Petraeus (who along with Crocker does not strike me as the partisan pawn that MoveOn and some lefty bloggers have portrayed him as) focused on the first war, and his declaration that violence in and around the capital has returned to 2006 levels is silly on its face because 2006 was a particularly violent year -- in fact, the year in which the Civil War ignited by the badly botched American occupation shifted into high gear.

As it is, the troop-level formula delineated by Petraeus would be laughable if it wasn’t so bloody tragic.

If all goes well, the general declared to fawning and speechifying House members on Monday and more critical but no less speechifying Senate members yesterday (including a passel of presidential wannabes), the number of troops in country may return to the pre-surge 130,000 level by next summer. This puts the lie to the notion that the surge was merely temporary – as in a few months -- and prompted the New York Times to call the downsizing "the rough equivalent of dropping an object and taking credit for gravity."

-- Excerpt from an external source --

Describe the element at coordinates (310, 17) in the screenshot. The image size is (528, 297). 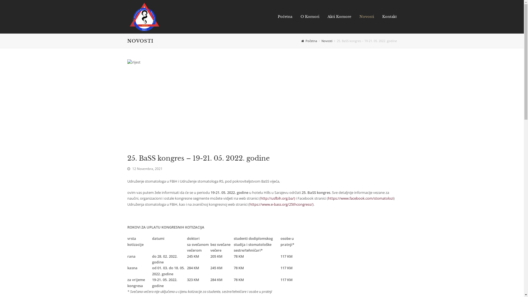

The most telling exchange of the second day of testimony came when Senator John Warner, a Republican foreign policy expert who has gradually racheted up his opposition to the White House's war strategy, asked Petraeus whether it was "making America safer."

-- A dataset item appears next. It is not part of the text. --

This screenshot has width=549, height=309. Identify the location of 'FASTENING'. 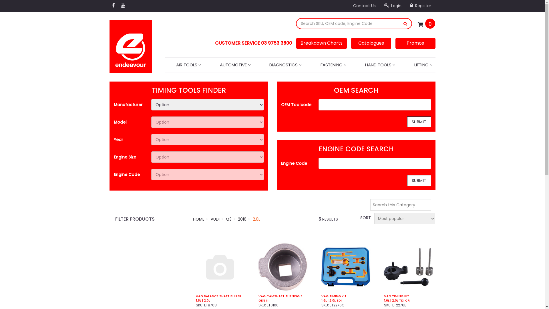
(333, 65).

Petraeus replied that he was doing his best "to achieve our objectives in Iraq."

But when Warner pressed him again, the general said: "Sir, I don’t know, actually."

In fact, Petraeus and Crocker spent much of yesterday sidestepping.

The general refused to say whether he thought successes in Anbar Province could be replicated elsewhere in Iraq, while Crocker refused to assess whether Al Qaeda in Mesopotamia, the homegrown Sunni insurgent group that President Bush has falsely linked to the 9/11 terror attacks, posed a greater threat to the homeland than the Al Qaeda force in Pakistan that was responsible.

Neither man would say what might prompt Iraq's bitterly divided political leadership to start talking and stop fighting, although Crocker astoundingly said that while the government is "dysfunctional," the fact Iraqi leaders recognized that was a sign of progress.

As my blogging friendRobert Stein put it:

"After all the graphs, statistics, anecdotes and guarded generalizations, they did not, could not answer the only questions that matter: When will this war end, and is it making us any safer from terrorism?

Two of our best and brightest public servants responded with the classic waiter’s shrug, 'That’s not my table.' "

A new national poll finds that only five percent of Americans put their primary trust in George Bush to resolve the war, while barely half trust Petraeus, which makes the gap between what Main Street wants and what its president is doing positively Grand Canyon-esque. (Meanwhile, a new poll of Iraqis finds that a substantial majority believe the surge has been a failure. But then what they think doesn't count, right?)

Like I said, the upshot of all of the progress reportifying is not surprising, merely tragic:

The president, with the acquiescence of Democrats and Republicans alike, has been given the wiggle room he needs to dump this catastrophe of a war on his successor, in all likelihood a Democrat who will have to try to begin a process of disengagement that should have long been underway.

Bush will endorse the Petraeus-Crocker version of reality in a prime-time television speech on Thursday night and dangle the carrot of a meaninglessly symbolic troop withdrawal before a war-weary public. But don't expect him to answer the tough questions that the general and ambassador ducked, let alone note that next summer is about the time that the Army will run out of fresh troops.

I spent much of yesterday contemplating how differently things might have turned out in the wake of the 9/11 attacks had Bush and Cheney been uniters and not dividers and hadn't started the wrong war in the wrong place at the wrong time.

That, combined with the lead-pipe cinch certainty that the war is far, far from over, filled my snout with the stench of betrayal and left me with feelings of helplessness and hopelessness that are simply overwhelming.